Hermeneutical phenomenology was the method used to address the primary research question: what is the lived experience of embodying dream images in choreography? The answer to this inquiry came through the interplay of the dreams and field notes of the researcher/choreographer, the researcher's facilitation of interviews with the dancers, and the thought letters of performers and audience members. The second question—how this process might contribute to our understanding of dreams as a creative resource—explored the creative potential of pursuing the central image of a dream through dance and, thereby, embodying the unconscious through choreography.
This research determined that there is a relationship between dreams and dance. The image that defined the dream drove the dance, which made a powerful impression on all involved, addressing the third inquiry: What does enhancing the relationship with the unconscious by embodying dream images offer the choreographer, dancers, and audience? Each of these participants resonated with the imagery derived from big dreams and voiced a personal answer to this question in the body of the dissertation. The data collected from the dancers and audience members indicated that many felt they benefited from the visceral, embodied approach to addressing that which is terrifying. By dancing archetypal images, the unspeakable became less overwhelming and the impact of the archetype was extended beyond the personal into the communal.

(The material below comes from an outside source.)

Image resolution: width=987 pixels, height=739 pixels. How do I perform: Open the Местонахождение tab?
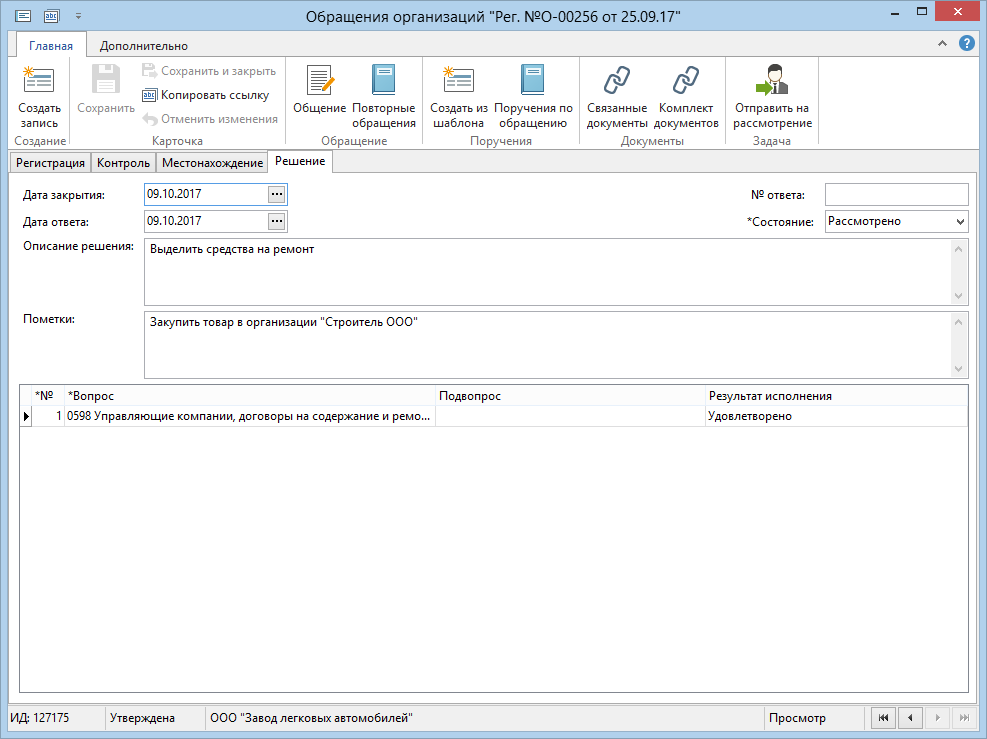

This research is a conversation between depth psychology and dance performance that mindfully taps the unconscious for images and discusses the process of transforming the unconscious into concert dance. The intention is to offer an intuitive guide for negotiating the terrain between the dream image and the creative process that consciously dialogues with the unconscious through dance improvisation. What is most relevant about this creative dissertation is the embodied manner in which depth psychological material is explored and communicated nonverbally to the community.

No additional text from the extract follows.